# TASK REQUIREMENTS
For each entry that follows, write out an identical copy.

# RECORDS FOR THIS TASK
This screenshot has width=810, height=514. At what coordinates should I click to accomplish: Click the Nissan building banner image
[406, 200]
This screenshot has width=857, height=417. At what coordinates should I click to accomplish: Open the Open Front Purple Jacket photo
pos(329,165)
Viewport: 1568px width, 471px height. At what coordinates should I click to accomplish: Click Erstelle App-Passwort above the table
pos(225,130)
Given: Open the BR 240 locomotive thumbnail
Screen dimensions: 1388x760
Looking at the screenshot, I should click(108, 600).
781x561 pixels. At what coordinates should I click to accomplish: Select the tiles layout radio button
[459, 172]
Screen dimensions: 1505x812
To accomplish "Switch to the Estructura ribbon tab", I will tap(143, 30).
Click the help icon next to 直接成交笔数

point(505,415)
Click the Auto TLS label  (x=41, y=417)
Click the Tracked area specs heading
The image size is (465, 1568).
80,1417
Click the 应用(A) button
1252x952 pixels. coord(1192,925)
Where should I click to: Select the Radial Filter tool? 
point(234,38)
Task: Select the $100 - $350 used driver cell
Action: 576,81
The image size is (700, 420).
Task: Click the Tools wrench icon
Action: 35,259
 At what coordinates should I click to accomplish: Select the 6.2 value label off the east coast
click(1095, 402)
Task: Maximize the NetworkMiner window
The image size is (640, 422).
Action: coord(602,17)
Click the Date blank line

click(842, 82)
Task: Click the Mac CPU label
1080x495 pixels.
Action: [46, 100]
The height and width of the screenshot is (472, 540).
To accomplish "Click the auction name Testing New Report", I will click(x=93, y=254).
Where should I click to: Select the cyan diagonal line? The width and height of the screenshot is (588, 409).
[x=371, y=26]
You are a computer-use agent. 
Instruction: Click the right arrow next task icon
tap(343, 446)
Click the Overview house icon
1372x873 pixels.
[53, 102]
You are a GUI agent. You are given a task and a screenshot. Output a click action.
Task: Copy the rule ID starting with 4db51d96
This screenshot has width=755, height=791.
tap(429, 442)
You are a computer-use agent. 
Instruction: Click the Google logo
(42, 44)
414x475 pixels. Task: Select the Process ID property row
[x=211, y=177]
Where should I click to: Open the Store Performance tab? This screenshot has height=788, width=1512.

# EXPECTED OUTPUT
This screenshot has width=810, height=514. At what coordinates should I click to accomplish: Click the Nissan building banner image
[406, 200]
This screenshot has width=857, height=417. At what coordinates should I click to accomplish: Open the Open Front Purple Jacket photo
pos(329,165)
Viewport: 1568px width, 471px height. At what coordinates should I click to accomplish: Click Erstelle App-Passwort above the table
pos(225,130)
Given: Open the BR 240 locomotive thumbnail
Screen dimensions: 1388x760
Looking at the screenshot, I should click(108, 600).
781x561 pixels. At what coordinates should I click to accomplish: Select the tiles layout radio button
[459, 172]
Screen dimensions: 1505x812
To accomplish "Switch to the Estructura ribbon tab", I will tap(143, 30).
Click the help icon next to 直接成交笔数

point(505,415)
Click the Auto TLS label  (x=41, y=417)
Click the Tracked area specs heading
The image size is (465, 1568).
80,1417
Click the 应用(A) button
1252x952 pixels. coord(1192,925)
Where should I click to: Select the Radial Filter tool? 
point(234,38)
Task: Select the $100 - $350 used driver cell
Action: 576,81
The image size is (700, 420).
Task: Click the Tools wrench icon
Action: 35,259
 At what coordinates should I click to accomplish: Select the 6.2 value label off the east coast
click(1095, 402)
Task: Maximize the NetworkMiner window
The image size is (640, 422).
Action: coord(602,17)
Click the Date blank line

click(842, 82)
Task: Click the Mac CPU label
1080x495 pixels.
Action: [46, 100]
The height and width of the screenshot is (472, 540).
To accomplish "Click the auction name Testing New Report", I will click(x=93, y=254).
Where should I click to: Select the cyan diagonal line? The width and height of the screenshot is (588, 409).
[x=371, y=26]
You are a computer-use agent. 
Instruction: Click the right arrow next task icon
tap(343, 446)
Click the Overview house icon
1372x873 pixels.
[53, 102]
You are a GUI agent. You are given a task and a screenshot. Output a click action.
Task: Copy the rule ID starting with 4db51d96
This screenshot has width=755, height=791.
tap(429, 442)
You are a computer-use agent. 
Instruction: Click the Google logo
(42, 44)
414x475 pixels. Task: Select the Process ID property row
[x=211, y=177]
Where should I click to: Open the Store Performance tab? This screenshot has height=788, width=1512.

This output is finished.